- _TASK_
Render the entries from the first line through the line holding "Action: pyautogui.click(x=596, y=74)", inclusive, as a Markdown table with the columns Row and Line. Number each line in Row and omit blank lines.

---- ENTRIES SHOWN

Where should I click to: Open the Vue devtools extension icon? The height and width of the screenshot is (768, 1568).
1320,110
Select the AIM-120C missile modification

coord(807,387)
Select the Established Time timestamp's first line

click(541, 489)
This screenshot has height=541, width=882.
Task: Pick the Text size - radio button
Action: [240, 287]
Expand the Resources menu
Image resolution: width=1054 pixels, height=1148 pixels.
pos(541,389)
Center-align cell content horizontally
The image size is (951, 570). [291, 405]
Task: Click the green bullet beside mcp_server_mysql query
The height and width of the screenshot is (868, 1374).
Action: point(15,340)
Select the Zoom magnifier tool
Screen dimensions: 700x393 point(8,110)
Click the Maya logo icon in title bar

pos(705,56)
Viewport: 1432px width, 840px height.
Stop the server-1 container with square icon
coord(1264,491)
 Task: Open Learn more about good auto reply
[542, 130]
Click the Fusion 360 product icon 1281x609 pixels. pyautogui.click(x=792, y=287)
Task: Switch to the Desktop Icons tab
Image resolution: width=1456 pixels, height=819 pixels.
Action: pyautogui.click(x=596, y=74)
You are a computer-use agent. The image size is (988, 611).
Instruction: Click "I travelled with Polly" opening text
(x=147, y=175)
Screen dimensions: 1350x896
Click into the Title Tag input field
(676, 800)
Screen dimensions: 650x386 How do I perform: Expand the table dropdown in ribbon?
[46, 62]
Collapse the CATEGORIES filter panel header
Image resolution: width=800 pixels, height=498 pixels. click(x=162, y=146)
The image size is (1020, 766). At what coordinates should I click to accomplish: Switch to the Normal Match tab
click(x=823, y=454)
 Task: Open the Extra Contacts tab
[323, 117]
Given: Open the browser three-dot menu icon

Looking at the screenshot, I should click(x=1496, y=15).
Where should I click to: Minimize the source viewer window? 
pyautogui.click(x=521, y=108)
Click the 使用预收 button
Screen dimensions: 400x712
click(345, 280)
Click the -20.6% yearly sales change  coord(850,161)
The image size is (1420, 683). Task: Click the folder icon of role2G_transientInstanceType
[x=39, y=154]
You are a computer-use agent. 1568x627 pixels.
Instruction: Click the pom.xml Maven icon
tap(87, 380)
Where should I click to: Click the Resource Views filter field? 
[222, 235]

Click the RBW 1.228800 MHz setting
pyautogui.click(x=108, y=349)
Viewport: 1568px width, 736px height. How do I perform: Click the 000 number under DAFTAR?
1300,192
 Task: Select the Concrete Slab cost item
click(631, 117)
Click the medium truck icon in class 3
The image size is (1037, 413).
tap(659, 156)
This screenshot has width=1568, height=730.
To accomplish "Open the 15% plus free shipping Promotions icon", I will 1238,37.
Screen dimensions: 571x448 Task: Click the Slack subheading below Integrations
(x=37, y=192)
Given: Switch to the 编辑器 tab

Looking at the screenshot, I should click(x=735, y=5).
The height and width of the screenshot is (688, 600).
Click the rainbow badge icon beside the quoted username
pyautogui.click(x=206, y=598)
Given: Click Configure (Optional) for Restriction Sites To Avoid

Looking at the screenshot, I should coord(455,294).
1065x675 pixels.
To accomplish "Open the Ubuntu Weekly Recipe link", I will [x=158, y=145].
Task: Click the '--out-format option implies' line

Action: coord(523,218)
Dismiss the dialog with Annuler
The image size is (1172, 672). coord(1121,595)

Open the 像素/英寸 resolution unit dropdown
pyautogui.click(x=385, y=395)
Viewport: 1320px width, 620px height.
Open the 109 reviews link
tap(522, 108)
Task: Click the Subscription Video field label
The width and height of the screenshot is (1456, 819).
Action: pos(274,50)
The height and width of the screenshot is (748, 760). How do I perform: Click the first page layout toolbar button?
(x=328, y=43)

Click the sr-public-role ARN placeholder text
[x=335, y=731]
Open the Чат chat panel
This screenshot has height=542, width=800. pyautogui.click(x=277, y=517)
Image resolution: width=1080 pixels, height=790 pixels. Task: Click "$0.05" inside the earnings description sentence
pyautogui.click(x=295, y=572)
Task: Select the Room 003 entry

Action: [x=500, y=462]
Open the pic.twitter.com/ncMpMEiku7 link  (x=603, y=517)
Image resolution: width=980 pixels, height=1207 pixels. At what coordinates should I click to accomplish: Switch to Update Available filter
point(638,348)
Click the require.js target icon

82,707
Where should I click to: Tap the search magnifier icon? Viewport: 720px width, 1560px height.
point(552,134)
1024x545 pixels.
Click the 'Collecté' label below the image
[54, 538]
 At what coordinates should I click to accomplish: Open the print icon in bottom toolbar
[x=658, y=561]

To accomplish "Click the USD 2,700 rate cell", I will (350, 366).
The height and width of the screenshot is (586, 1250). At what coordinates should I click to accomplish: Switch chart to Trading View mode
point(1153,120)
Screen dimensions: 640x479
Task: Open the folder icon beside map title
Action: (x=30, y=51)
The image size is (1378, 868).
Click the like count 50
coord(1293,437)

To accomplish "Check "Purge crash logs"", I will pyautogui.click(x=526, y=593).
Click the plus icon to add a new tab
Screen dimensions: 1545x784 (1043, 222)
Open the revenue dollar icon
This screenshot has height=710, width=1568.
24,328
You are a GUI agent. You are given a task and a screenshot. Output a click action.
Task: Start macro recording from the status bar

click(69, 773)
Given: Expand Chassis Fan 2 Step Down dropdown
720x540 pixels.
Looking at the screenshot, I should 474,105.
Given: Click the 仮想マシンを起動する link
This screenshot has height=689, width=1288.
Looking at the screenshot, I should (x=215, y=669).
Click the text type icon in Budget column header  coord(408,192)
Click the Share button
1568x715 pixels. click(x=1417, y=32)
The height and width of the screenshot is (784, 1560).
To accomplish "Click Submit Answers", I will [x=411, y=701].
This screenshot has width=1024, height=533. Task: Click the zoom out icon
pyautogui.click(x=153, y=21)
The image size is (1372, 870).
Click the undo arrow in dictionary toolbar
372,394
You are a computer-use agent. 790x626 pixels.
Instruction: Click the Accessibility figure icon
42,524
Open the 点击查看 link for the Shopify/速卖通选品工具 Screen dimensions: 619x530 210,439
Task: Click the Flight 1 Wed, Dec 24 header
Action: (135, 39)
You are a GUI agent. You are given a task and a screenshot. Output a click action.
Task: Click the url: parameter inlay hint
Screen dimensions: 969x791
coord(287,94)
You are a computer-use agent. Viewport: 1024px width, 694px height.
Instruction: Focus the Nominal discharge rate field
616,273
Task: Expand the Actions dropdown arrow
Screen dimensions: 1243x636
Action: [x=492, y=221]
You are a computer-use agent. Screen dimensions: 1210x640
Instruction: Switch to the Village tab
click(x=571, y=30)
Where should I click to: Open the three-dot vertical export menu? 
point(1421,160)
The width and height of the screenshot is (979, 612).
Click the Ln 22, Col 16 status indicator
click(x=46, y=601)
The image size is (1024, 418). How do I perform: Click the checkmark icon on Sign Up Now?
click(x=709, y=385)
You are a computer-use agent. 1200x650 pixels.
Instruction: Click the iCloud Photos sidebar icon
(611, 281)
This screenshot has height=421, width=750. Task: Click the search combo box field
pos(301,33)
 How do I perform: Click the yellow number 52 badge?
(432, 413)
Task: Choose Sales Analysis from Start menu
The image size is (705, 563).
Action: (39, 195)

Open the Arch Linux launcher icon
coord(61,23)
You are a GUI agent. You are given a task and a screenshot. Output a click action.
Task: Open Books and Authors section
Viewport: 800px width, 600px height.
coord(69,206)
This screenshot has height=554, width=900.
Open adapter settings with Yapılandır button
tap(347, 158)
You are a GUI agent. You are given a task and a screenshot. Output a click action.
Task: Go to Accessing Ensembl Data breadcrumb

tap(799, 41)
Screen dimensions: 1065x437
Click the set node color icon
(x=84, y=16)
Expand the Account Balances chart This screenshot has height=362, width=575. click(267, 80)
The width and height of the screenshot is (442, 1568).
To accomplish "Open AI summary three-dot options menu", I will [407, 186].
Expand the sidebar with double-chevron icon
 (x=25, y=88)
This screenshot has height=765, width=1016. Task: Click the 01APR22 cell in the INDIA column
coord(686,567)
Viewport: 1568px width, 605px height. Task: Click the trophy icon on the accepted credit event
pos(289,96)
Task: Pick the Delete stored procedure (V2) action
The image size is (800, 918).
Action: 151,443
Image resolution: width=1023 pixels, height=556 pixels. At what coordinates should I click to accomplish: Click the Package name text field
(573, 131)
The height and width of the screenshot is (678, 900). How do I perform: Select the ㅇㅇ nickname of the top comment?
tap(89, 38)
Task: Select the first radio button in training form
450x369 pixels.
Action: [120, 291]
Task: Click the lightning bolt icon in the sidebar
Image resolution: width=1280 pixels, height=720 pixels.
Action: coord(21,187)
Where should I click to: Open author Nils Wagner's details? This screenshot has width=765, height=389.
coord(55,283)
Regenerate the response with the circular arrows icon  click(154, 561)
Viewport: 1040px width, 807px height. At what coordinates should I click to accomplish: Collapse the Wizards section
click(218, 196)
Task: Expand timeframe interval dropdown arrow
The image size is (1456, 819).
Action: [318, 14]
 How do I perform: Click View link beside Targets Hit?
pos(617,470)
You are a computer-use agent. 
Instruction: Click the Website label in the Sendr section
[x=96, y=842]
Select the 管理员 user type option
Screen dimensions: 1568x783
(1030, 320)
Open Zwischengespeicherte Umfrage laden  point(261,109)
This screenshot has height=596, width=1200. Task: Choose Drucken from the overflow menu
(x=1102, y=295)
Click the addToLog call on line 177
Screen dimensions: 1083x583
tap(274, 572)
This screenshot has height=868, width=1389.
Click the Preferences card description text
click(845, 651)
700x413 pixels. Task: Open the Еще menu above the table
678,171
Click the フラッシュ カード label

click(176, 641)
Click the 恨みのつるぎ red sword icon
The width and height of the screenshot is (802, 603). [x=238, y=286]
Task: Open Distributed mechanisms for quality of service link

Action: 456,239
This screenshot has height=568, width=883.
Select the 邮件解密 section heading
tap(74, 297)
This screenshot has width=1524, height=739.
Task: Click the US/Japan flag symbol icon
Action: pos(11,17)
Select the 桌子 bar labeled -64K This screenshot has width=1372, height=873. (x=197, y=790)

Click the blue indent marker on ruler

--------

- _EXERCISE SOLUTION_
| Row | Line |
|---|---|
| 1 | Where should I click to: Open the Vue devtools extension icon? The height and width of the screenshot is (768, 1568). |
| 2 | 1320,110 |
| 3 | Select the AIM-120C missile modification |
| 4 | coord(807,387) |
| 5 | Select the Established Time timestamp's first line |
| 6 | click(541, 489) |
| 7 | This screenshot has height=541, width=882. |
| 8 | Task: Pick the Text size - radio button |
| 9 | Action: [240, 287] |
| 10 | Expand the Resources menu |
| 11 | Image resolution: width=1054 pixels, height=1148 pixels. |
| 12 | pos(541,389) |
| 13 | Center-align cell content horizontally |
| 14 | The image size is (951, 570). [291, 405] |
| 15 | Task: Click the green bullet beside mcp_server_mysql query |
| 16 | The height and width of the screenshot is (868, 1374). |
| 17 | Action: point(15,340) |
| 18 | Select the Zoom magnifier tool |
| 19 | Screen dimensions: 700x393 point(8,110) |
| 20 | Click the Maya logo icon in title bar |
| 21 | pos(705,56) |
| 22 | Viewport: 1432px width, 840px height. |
| 23 | Stop the server-1 container with square icon |
| 24 | coord(1264,491) |
| 25 |  Task: Open Learn more about good auto reply |
| 26 | [542, 130] |
| 27 | Click the Fusion 360 product icon 1281x609 pixels. pyautogui.click(x=792, y=287) |
| 28 | Task: Switch to the Desktop Icons tab |
| 29 | Image resolution: width=1456 pixels, height=819 pixels. |
| 30 | Action: pyautogui.click(x=596, y=74) |